Mas, considerando o recesso do Judiciário durante o mês de julho, retomando as atividades apenas em 1º de agosto, dificilmente veremos o julgamento dos embargos tão cedo. Ao contrário, é bem provável que tenha destaque a famosa morosidade do Judiciário.

Sem nenhuma expectativa de retomada das eleições, resta ao Tribunal Regional Eleitoral (TRE) tentar reaver pelo menos uma parte desse dinheiro pedindo o cancelamento dos contratos, o que vai resultar em pesadas multas. Mas até essa solução é arriscada, pois a eleição foi suspensa por meio de liminar, que pode ser derrubada no Supremo Tribunal Federal (STF). Com esse cenário nebuloso, o futuro da política no Amazonas se transforma em uma grande incógnita e a única certeza é que o prejuízo financeiro já é inevitável. 

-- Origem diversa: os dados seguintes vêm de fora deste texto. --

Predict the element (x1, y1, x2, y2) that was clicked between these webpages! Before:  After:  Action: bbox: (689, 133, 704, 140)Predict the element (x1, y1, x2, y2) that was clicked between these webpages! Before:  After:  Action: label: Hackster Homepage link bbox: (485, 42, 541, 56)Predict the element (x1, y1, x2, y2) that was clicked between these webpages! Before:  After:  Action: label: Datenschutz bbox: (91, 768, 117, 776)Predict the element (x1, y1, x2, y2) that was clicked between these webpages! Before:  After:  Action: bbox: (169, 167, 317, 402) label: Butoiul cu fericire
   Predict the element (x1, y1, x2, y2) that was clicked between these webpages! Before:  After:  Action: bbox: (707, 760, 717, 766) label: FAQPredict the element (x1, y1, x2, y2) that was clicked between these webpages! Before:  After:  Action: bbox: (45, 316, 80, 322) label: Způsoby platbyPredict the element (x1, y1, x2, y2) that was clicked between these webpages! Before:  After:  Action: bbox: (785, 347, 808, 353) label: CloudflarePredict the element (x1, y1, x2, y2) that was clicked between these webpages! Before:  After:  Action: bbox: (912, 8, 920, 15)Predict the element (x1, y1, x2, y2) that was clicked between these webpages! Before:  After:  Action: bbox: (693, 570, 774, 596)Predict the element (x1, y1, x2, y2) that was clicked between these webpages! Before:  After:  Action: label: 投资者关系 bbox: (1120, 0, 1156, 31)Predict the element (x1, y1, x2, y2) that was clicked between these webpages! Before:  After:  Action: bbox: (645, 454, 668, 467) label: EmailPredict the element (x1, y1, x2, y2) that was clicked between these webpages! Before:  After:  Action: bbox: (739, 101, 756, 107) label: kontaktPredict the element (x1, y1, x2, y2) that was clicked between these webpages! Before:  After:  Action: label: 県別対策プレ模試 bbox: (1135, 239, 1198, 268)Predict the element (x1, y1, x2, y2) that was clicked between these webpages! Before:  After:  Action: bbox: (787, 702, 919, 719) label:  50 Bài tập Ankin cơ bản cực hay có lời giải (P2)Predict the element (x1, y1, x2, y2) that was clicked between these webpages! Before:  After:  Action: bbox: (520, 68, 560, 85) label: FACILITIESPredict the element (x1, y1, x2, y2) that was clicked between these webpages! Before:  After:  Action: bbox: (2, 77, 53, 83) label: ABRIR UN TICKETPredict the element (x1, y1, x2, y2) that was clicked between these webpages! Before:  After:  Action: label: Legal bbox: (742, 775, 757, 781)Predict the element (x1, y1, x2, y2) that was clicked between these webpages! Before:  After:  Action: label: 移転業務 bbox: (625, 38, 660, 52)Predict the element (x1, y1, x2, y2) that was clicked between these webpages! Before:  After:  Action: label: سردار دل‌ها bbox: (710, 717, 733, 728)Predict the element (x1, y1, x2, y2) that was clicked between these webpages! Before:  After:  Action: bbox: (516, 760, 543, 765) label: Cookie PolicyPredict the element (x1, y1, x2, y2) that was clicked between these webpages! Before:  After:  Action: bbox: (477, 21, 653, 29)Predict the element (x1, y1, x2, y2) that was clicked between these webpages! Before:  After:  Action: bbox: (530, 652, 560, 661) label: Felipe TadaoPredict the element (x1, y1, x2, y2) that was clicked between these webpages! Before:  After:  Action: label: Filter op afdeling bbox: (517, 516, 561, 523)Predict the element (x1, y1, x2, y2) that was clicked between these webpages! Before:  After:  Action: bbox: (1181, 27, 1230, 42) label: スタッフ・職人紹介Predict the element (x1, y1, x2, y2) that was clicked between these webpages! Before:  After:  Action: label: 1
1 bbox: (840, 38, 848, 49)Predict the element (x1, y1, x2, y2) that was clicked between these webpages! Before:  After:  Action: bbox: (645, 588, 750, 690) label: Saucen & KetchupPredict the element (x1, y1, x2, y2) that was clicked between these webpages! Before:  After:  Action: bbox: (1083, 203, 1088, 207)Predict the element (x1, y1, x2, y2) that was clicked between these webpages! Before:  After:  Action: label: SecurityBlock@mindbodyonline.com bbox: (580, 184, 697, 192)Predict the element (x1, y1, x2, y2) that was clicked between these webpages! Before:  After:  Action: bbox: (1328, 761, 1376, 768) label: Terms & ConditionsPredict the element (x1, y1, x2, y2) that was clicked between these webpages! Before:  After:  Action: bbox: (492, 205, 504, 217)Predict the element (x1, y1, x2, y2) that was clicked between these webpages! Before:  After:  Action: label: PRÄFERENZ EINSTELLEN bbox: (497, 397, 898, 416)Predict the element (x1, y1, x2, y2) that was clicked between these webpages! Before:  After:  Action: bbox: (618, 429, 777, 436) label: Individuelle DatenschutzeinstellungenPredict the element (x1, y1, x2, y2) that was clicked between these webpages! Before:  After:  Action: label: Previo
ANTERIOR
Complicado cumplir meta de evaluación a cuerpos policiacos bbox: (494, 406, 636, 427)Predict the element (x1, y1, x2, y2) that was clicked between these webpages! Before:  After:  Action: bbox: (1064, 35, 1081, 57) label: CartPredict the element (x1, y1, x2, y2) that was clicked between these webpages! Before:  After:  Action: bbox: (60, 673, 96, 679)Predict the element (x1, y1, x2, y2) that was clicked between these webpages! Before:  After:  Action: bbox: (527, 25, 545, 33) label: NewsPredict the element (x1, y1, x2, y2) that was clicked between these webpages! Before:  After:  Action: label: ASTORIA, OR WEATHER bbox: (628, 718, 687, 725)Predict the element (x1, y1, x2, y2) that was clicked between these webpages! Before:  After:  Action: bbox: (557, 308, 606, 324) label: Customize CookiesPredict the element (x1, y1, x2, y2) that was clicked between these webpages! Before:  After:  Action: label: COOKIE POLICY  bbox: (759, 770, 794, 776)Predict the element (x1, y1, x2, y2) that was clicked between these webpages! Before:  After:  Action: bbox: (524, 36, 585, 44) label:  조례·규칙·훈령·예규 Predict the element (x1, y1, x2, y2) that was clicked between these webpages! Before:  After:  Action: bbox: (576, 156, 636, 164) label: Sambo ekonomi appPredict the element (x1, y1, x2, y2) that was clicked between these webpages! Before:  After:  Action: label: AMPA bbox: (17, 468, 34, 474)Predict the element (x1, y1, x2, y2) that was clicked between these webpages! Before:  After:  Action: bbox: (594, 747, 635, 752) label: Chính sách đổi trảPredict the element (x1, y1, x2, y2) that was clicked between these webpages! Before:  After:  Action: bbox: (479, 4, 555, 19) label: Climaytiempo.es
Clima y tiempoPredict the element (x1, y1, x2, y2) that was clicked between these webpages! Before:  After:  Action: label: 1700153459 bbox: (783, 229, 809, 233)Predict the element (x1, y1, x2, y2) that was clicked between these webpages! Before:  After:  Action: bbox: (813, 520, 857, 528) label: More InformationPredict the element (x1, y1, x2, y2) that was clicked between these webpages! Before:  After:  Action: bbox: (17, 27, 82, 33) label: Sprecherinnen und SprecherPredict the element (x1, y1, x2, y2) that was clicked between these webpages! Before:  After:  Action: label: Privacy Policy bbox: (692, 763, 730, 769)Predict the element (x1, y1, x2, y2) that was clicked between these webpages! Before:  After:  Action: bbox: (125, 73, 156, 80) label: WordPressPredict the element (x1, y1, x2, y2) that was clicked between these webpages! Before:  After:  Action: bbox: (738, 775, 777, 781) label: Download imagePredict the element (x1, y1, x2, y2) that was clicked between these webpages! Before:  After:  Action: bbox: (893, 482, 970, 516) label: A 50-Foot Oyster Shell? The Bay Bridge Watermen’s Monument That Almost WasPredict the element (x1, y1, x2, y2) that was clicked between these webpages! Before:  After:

É de se lamentar que tanto dinheiro tenha se perdido por causa de decisões desencontradas nos tribunais. A população não pode ser prejudicada, mais do que já está sendo com a perda de recursos  que poderiam ser aplicados em serviços públicos de qualidade.

Agora que o estrago já está feito, o que se espera é o mínimo de celeridade do Judiciário para que a crise política no Amazonas tenha finalmente a um desfecho.

A indefinição cria um clima de incerteza que prejudica o andamento da administração pública como um todo. Não há segurança para lançar projetos de médio prazo pois não se sabe até quando a atual gestão do Executivo estadual ficará no governo. Vale lembrar que outras ações a respeito da cassação de Melo e Henrique ainda aguardam julgamento, o que significa que a situação pode ficar ainda mais complicada.